Das E-Book können Sie in Legimi-Apps oder einer beliebigen App lesen, die das folgende Format unterstützen:
Seitenzahl: 192
Helga Schubert
Judasfrauen
Zehn Fallgeschichten weiblicher Denunziation im Dritten Reich
Mit einem aktualisierten Vorwort der Autorin
dtv Verlagsgesellschaft mbH & Co. KG, München
Vor einiger Zeit erreichte mich der Brief einer Leserin, die fragte, was aus der Verräterin des Pianisten Karlrobert Kreiten geworden sei. Eine der zehn Judasfrauen aus diesem Band also. Das erfuhr ich tatsächlich, auf einer Lesung …
Dieses Buch erschien zuerst im Frühling 1990, in diesem wunderbaren politischen Frühling, im Westen. Im Westen und nicht im Osten, wo ich es schon zwei Jahre zuvor beim Aufbau-Verlag abgegeben hatte. Recherchiert und geschrieben und daraus vorgelesen in Studentengemeinden der evangelischen Kirche innerhalb der geschlossenen DDR habe ich die Erzählungen 1984 bis 1988. Das erste Vorwort schrieb ich im August 1989. Da gab es die DDR noch, da gab es die Mauer noch, da gab es die Zensur, das System der Druckgenehmigung, die Diktatur der herrschenden Partei SED mit ihrem sogenannten Schild und Schwert, dem Staatsicherheitsdienst, aber auch die Besetzung der DDR-Botschaft in Prag durch DDR-Bürger, die für immer aus diesem Land ausreisen wollten, weil sie genau so nicht mehr leben wollten.
Spitzel und Verräter aus der DDR-Zeit konnte ich ja nicht beschreiben, denn deren Akten waren erst nach dem Ende der DDR zugänglich. Und dieses baldige Ende war im August 1989 noch nicht absehbar.
Dass ich mich entschieden hatte, von Denunziationen der NS-Zeit zu erzählen, hatte drei künstlerische Vorteile:
Mit den Einzelheiten aus den Gerichtsakten konnte ich ein politisches Terror-System in der deutschen Geschichte in seinen Alltagsbezügen erzählen, das schon nach zwölf Jahren moralisch am Ende war, ausgelöscht, nachdem es einen Weltkrieg verschuldet und Millionen Opfer gefordert hatte. Ich konnte die Rolle der Geheimpolizei schildern und den Verrat im Persönlichen.
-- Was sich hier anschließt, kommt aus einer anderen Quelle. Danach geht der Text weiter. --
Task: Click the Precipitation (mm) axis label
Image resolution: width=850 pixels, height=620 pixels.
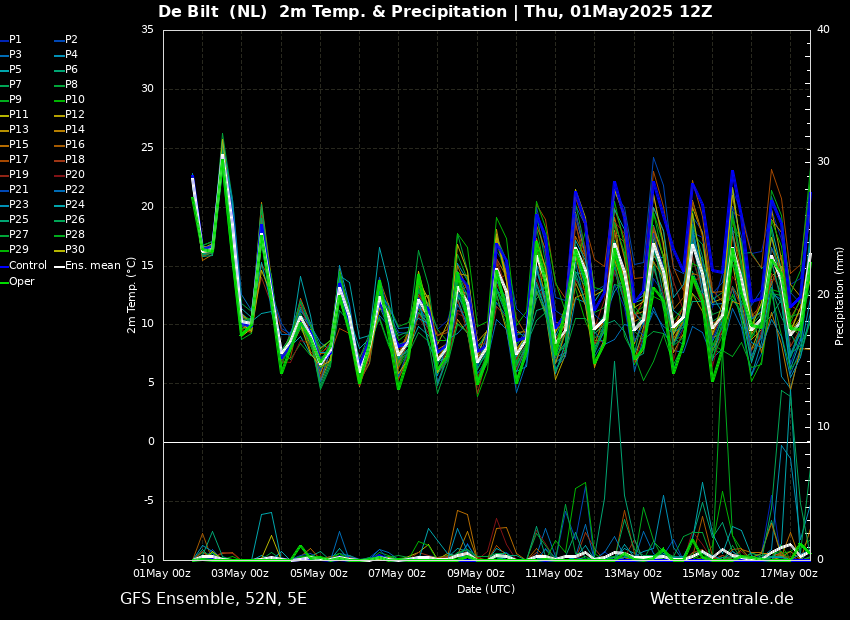Action: pyautogui.click(x=840, y=295)
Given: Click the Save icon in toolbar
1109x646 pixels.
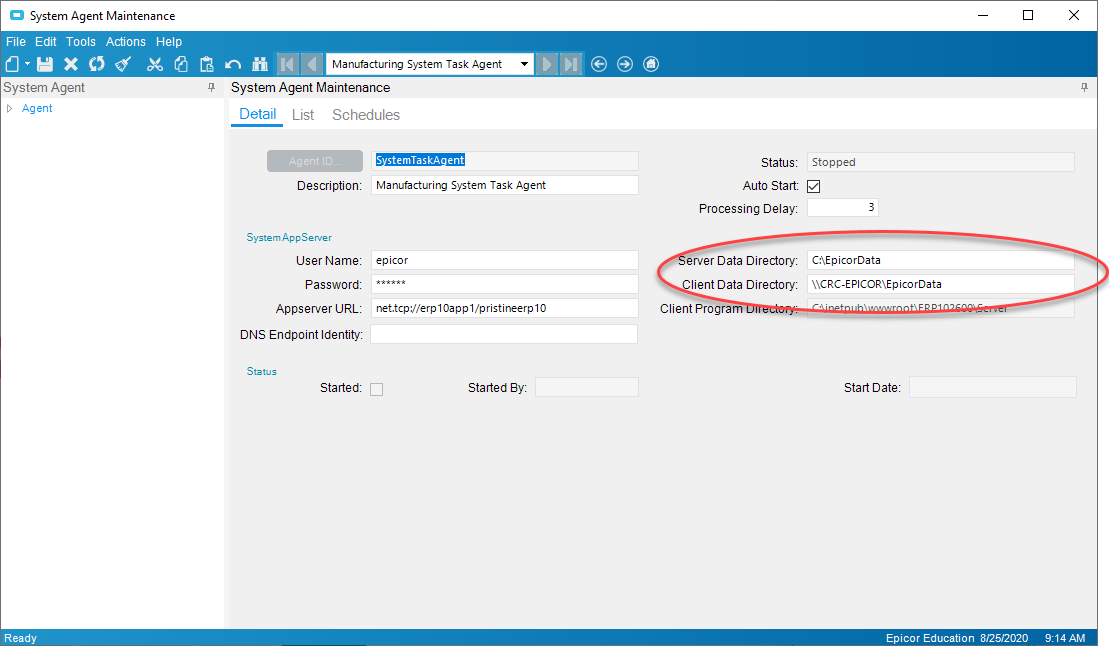Looking at the screenshot, I should tap(45, 64).
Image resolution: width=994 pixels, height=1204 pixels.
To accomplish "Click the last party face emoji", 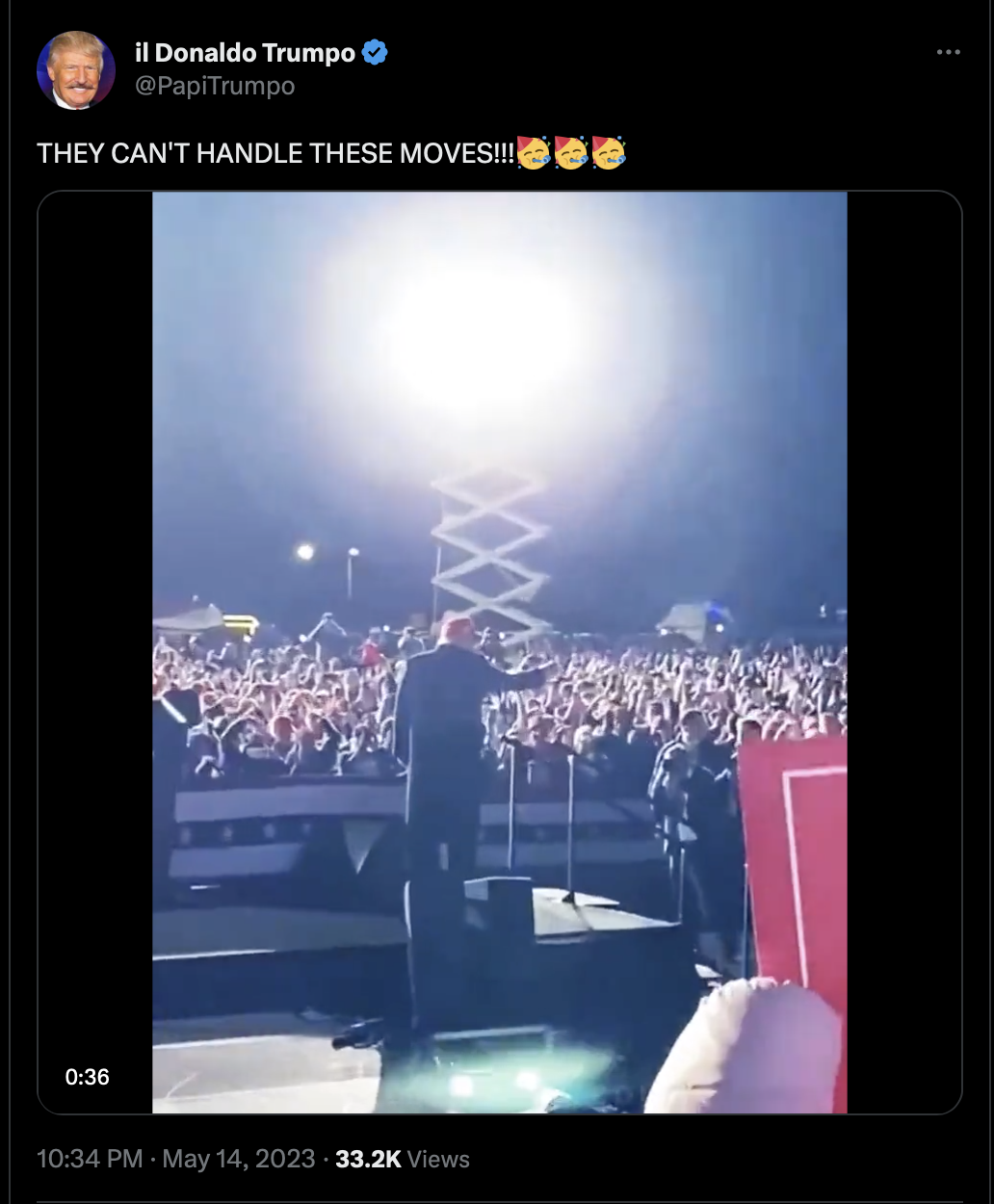I will coord(609,152).
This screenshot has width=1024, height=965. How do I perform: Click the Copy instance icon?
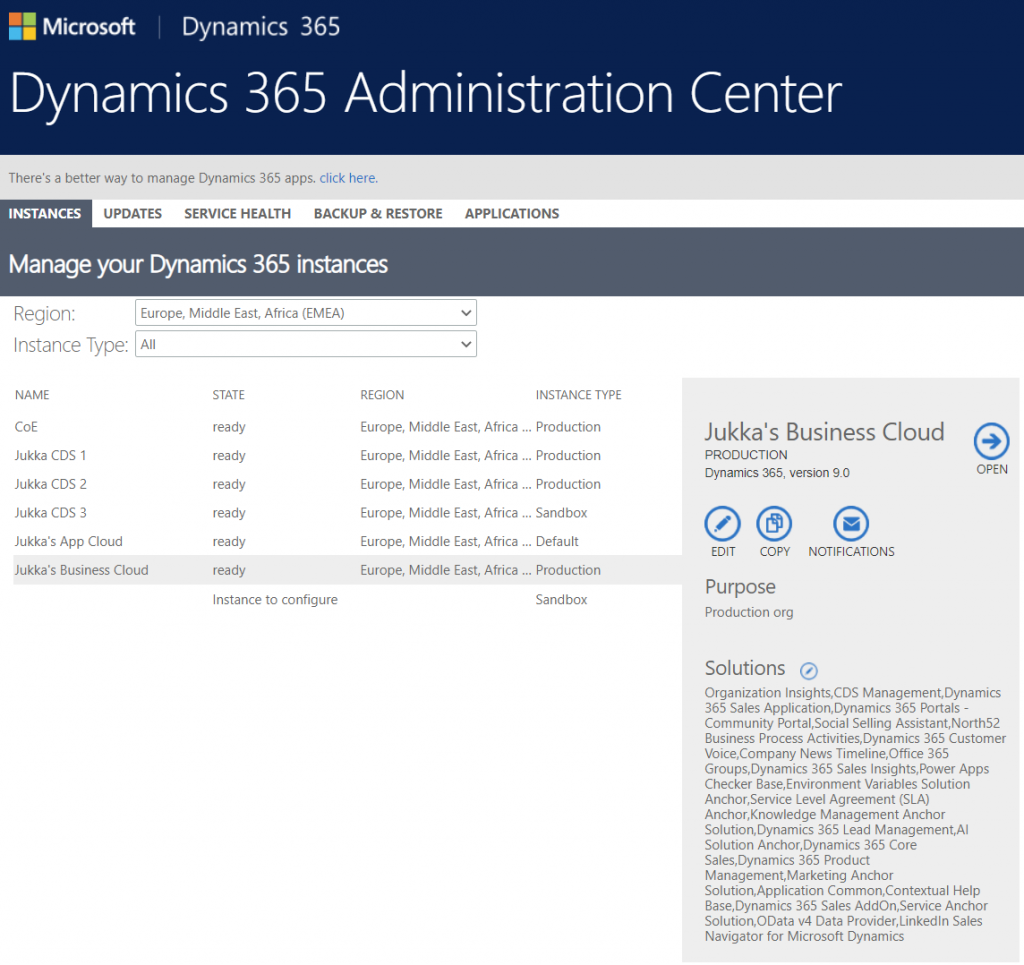[774, 524]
Und zweitens konnte ich schildern, dass sich Täter in einer Diktatur gar nicht so sicher sein können, dass sie nicht doch einmal vor einem weltlichen Gericht angeklagt und verurteilt werden, wenn die Macht, der sie dienen, bankrott ist. Drittens reizte mich diese strenge Form der Darstellung, die sich an die Fakten des Verrats hält, aber exemplarisch menschliche Tragik und Verwicklung und Ambivalenz darstellen kann.
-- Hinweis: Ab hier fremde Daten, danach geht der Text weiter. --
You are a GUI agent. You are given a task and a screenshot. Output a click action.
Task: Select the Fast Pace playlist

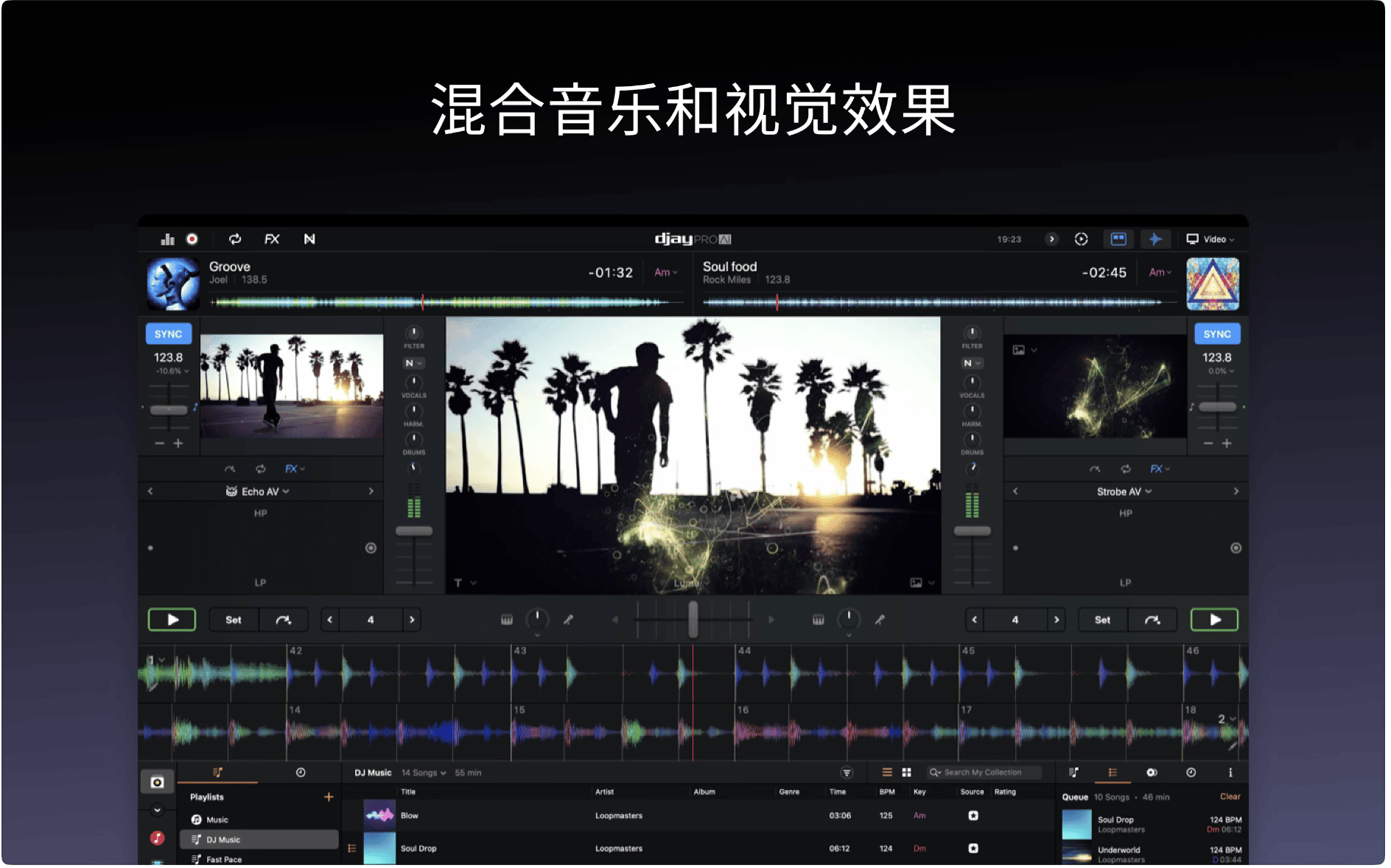223,859
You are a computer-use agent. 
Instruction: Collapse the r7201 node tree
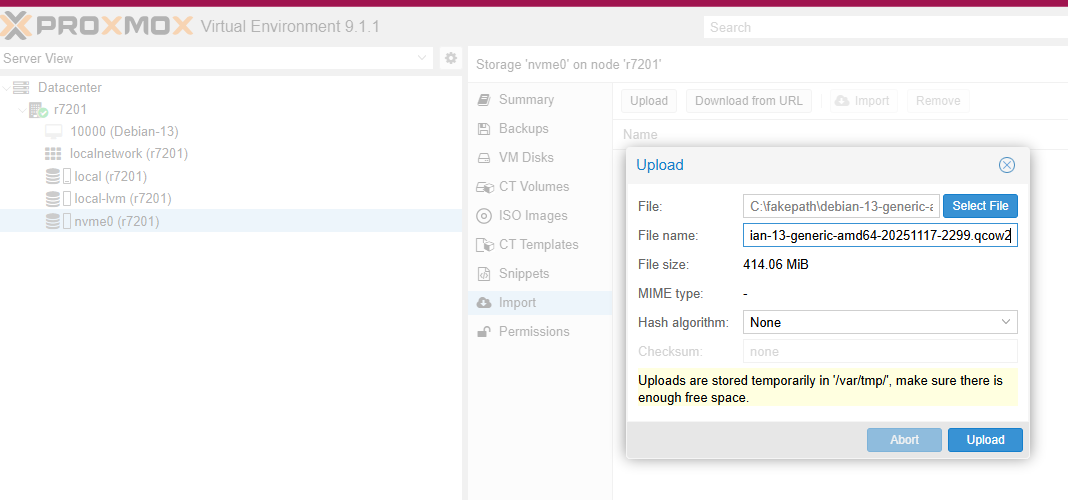[x=22, y=110]
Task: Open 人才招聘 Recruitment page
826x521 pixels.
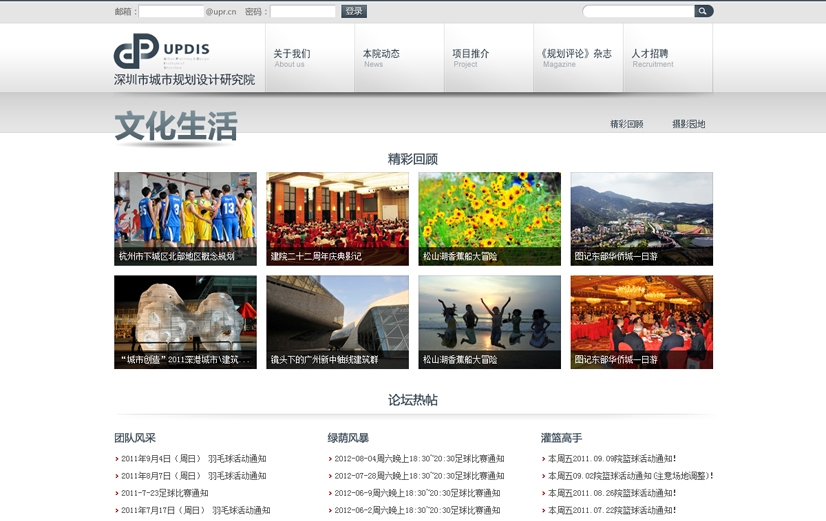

Unter den Hunderten Akten der Gerichtsverfahren gegen männliche Täter fand ich die wenigen Verfahren gegen Frauen. Warum nahm ich sie, werde ich immer wieder gefragt. Weil ich an ihrem Schicksal die Unmenschlichkeit der totalitären Gesellschaft noch deutlicher beweisen konnte: Sie mussten es nicht tun. Es war so leicht, kein Gericht, keine Zeitung erfuhr es. Es war im Sinne der Autorität. Gerade von Frauen erwartet niemand diese Gefahr.
Judas ist der Mensch, den ich beim Schreiben vor Augen hatte: der sein Opfer liebt, der es verrät, der einen Lohn dafür erhält, der sich erhängt, als er Christus sterben sieht. Den Frauen in diesem Buch tat es vielleicht auch leid, dass der Vater, der Ehemann, der unerreichbare abweisende verehrte Mann nach ihrem Verrat starben. Spätestens kam die Reue, als sie vor dem Nachkriegsgericht standen. Es steht mir nicht zu, die beschriebenen Frauen zu verurteilen. Ich glaube, dass auch sie Opfer der Diktatur waren. In demokratischen Verhältnissen hätten sie für andere Menschen nicht todbringend werden können. Sie konnten der Versuchung zum Verrat nicht widerstehen. Ich habe ihren Verrat nur aufgehoben wie ein verwelktes Blatt. Und wie unter einem Mikroskop sah ich eine Struktur, die sich immer und immer und immer wiederholt.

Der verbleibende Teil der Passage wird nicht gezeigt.